AIM OF THE EXERCISE -
Could you copy out every line of the records below word for word, leaving out the pictures?

RECORDS PROVIDED -
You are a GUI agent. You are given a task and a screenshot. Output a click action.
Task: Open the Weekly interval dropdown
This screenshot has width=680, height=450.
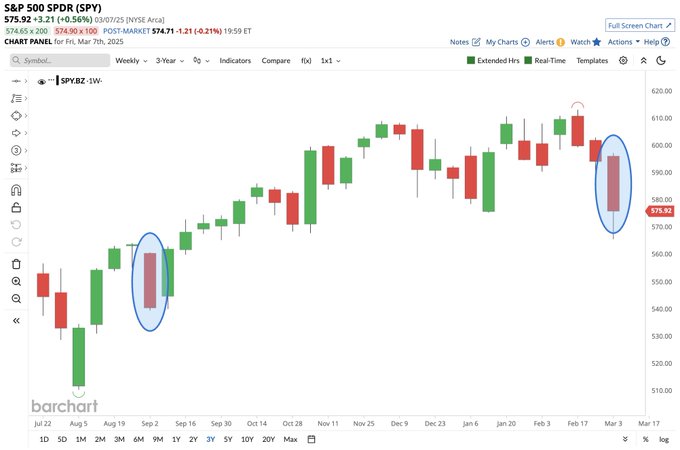point(130,61)
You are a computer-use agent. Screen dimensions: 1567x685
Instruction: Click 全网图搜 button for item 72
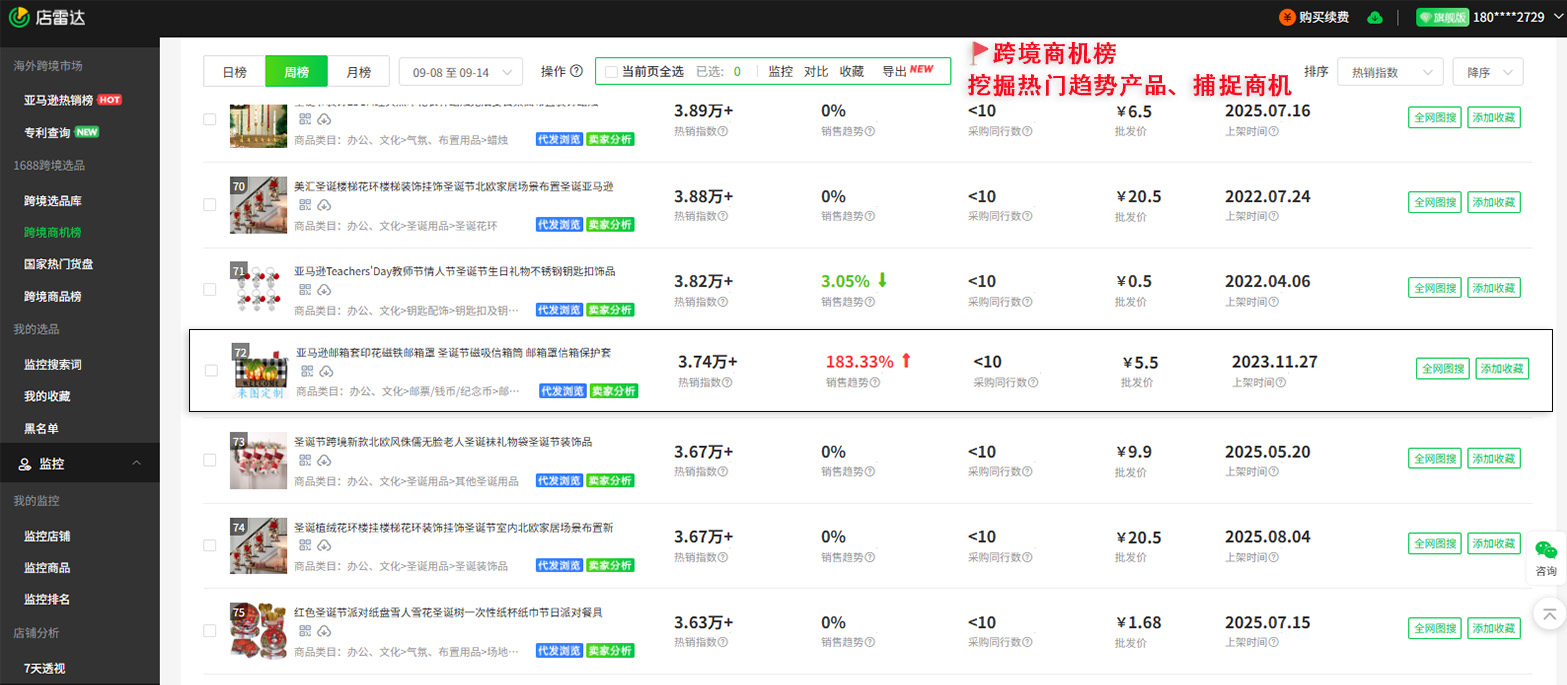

SOLUTION FOR THIS PROBLEM -
You are a GUI agent. You are given a task and a screenshot. Output a click action.
Task: Open the Weekly interval dropdown
This screenshot has width=680, height=450.
point(130,61)
You are a computer-use agent. Screen dimensions: 1567x685
Instruction: Click 全网图搜 button for item 72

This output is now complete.